▸ **Work required**
Put these lines into a Markdown table with a column named Row and a column named Line, leaving out blank lines.

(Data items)

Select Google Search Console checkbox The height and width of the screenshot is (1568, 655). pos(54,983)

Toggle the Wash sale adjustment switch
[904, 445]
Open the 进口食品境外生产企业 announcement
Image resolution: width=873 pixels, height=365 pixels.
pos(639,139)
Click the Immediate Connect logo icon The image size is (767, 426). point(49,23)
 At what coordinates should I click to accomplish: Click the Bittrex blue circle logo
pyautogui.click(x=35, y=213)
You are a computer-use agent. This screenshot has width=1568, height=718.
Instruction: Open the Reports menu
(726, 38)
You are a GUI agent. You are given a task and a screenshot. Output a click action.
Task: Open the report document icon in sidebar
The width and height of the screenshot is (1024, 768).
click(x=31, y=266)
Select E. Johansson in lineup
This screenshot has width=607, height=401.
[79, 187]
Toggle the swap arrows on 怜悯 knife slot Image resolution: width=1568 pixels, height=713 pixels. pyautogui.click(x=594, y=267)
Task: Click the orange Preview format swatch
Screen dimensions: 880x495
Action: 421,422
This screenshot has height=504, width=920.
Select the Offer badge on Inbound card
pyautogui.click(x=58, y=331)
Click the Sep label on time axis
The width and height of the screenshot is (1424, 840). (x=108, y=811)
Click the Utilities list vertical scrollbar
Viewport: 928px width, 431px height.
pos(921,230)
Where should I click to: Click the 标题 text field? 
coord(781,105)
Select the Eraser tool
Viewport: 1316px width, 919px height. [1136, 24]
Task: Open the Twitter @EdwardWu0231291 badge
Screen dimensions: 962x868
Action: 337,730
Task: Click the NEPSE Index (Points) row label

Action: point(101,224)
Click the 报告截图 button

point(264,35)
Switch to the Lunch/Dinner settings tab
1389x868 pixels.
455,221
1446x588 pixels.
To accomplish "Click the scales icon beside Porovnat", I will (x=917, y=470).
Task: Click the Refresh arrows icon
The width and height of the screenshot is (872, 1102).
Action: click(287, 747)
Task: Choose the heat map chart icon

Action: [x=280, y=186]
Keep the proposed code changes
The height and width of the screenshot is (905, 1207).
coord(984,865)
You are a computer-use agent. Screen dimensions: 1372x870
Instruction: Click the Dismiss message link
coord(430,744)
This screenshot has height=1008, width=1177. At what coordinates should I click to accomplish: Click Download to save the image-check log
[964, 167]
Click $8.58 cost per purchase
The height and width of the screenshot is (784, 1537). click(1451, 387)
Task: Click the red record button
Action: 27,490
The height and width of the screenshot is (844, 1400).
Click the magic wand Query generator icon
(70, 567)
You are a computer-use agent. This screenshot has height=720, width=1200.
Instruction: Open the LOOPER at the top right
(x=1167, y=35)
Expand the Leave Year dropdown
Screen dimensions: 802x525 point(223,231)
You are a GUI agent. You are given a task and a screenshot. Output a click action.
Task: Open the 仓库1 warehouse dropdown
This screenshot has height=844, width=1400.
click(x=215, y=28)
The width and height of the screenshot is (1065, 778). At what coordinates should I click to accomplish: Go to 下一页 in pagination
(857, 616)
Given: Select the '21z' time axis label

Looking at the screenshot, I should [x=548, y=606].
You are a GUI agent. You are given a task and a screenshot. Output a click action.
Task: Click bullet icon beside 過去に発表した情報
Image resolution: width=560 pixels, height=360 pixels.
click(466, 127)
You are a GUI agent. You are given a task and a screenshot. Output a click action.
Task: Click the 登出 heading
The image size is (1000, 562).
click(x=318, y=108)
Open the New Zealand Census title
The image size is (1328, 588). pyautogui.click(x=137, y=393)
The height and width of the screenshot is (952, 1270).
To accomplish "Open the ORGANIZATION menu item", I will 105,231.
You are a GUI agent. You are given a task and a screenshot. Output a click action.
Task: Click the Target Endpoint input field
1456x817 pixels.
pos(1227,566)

▸ **Result**
| Row | Line |
|---|---|
| 1 | Select Google Search Console checkbox The height and width of the screenshot is (1568, 655). pos(54,983) |
| 2 | Toggle the Wash sale adjustment switch |
| 3 | [904, 445] |
| 4 | Open the 进口食品境外生产企业 announcement |
| 5 | Image resolution: width=873 pixels, height=365 pixels. |
| 6 | pos(639,139) |
| 7 | Click the Immediate Connect logo icon The image size is (767, 426). point(49,23) |
| 8 |  At what coordinates should I click to accomplish: Click the Bittrex blue circle logo |
| 9 | pyautogui.click(x=35, y=213) |
| 10 | You are a computer-use agent. This screenshot has width=1568, height=718. |
| 11 | Instruction: Open the Reports menu |
| 12 | (726, 38) |
| 13 | You are a GUI agent. You are given a task and a screenshot. Output a click action. |
| 14 | Task: Open the report document icon in sidebar |
| 15 | The width and height of the screenshot is (1024, 768). |
| 16 | click(x=31, y=266) |
| 17 | Select E. Johansson in lineup |
| 18 | This screenshot has width=607, height=401. |
| 19 | [79, 187] |
| 20 | Toggle the swap arrows on 怜悯 knife slot Image resolution: width=1568 pixels, height=713 pixels. pyautogui.click(x=594, y=267) |
| 21 | Task: Click the orange Preview format swatch |
| 22 | Screen dimensions: 880x495 |
| 23 | Action: 421,422 |
| 24 | This screenshot has height=504, width=920. |
| 25 | Select the Offer badge on Inbound card |
| 26 | pyautogui.click(x=58, y=331) |
| 27 | Click the Sep label on time axis |
| 28 | The width and height of the screenshot is (1424, 840). (x=108, y=811) |
| 29 | Click the Utilities list vertical scrollbar |
| 30 | Viewport: 928px width, 431px height. |
| 31 | pos(921,230) |
| 32 | Where should I click to: Click the 标题 text field?  |
| 33 | coord(781,105) |
| 34 | Select the Eraser tool |
| 35 | Viewport: 1316px width, 919px height. [1136, 24] |
| 36 | Task: Open the Twitter @EdwardWu0231291 badge |
| 37 | Screen dimensions: 962x868 |
| 38 | Action: 337,730 |
| 39 | Task: Click the NEPSE Index (Points) row label |
| 40 | Action: point(101,224) |
| 41 | Click the 报告截图 button |
| 42 | point(264,35) |
| 43 | Switch to the Lunch/Dinner settings tab |
| 44 | 1389x868 pixels. |
| 45 | 455,221 |
| 46 | 1446x588 pixels. |
| 47 | To accomplish "Click the scales icon beside Porovnat", I will (x=917, y=470). |
| 48 | Task: Click the Refresh arrows icon |
| 49 | The width and height of the screenshot is (872, 1102). |
| 50 | Action: click(287, 747) |
| 51 | Task: Choose the heat map chart icon |
| 52 | Action: [x=280, y=186] |
| 53 | Keep the proposed code changes |
| 54 | The height and width of the screenshot is (905, 1207). |
| 55 | coord(984,865) |
| 56 | You are a computer-use agent. Screen dimensions: 1372x870 |
| 57 | Instruction: Click the Dismiss message link |
| 58 | coord(430,744) |
| 59 | This screenshot has height=1008, width=1177. At what coordinates should I click to accomplish: Click Download to save the image-check log |
| 60 | [964, 167] |
| 61 | Click $8.58 cost per purchase |
| 62 | The height and width of the screenshot is (784, 1537). click(1451, 387) |
| 63 | Task: Click the red record button |
| 64 | Action: 27,490 |
| 65 | The height and width of the screenshot is (844, 1400). |
| 66 | Click the magic wand Query generator icon |
| 67 | (70, 567) |
| 68 | You are a computer-use agent. This screenshot has height=720, width=1200. |
| 69 | Instruction: Open the LOOPER at the top right |
| 70 | (x=1167, y=35) |
| 71 | Expand the Leave Year dropdown |
| 72 | Screen dimensions: 802x525 point(223,231) |
| 73 | You are a GUI agent. You are given a task and a screenshot. Output a click action. |
| 74 | Task: Open the 仓库1 warehouse dropdown |
| 75 | This screenshot has height=844, width=1400. |
| 76 | click(x=215, y=28) |
| 77 | The width and height of the screenshot is (1065, 778). At what coordinates should I click to accomplish: Go to 下一页 in pagination |
| 78 | (857, 616) |
| 79 | Given: Select the '21z' time axis label |
| 80 | Looking at the screenshot, I should [x=548, y=606]. |
| 81 | You are a GUI agent. You are given a task and a screenshot. Output a click action. |
| 82 | Task: Click bullet icon beside 過去に発表した情報 |
| 83 | Image resolution: width=560 pixels, height=360 pixels. |
| 84 | click(466, 127) |
| 85 | You are a GUI agent. You are given a task and a screenshot. Output a click action. |
| 86 | Task: Click the 登出 heading |
| 87 | The image size is (1000, 562). |
| 88 | click(x=318, y=108) |
| 89 | Open the New Zealand Census title |
| 90 | The image size is (1328, 588). pyautogui.click(x=137, y=393) |
| 91 | The height and width of the screenshot is (952, 1270). |
| 92 | To accomplish "Open the ORGANIZATION menu item", I will 105,231. |
| 93 | You are a GUI agent. You are given a task and a screenshot. Output a click action. |
| 94 | Task: Click the Target Endpoint input field |
| 95 | 1456x817 pixels. |
| 96 | pos(1227,566) |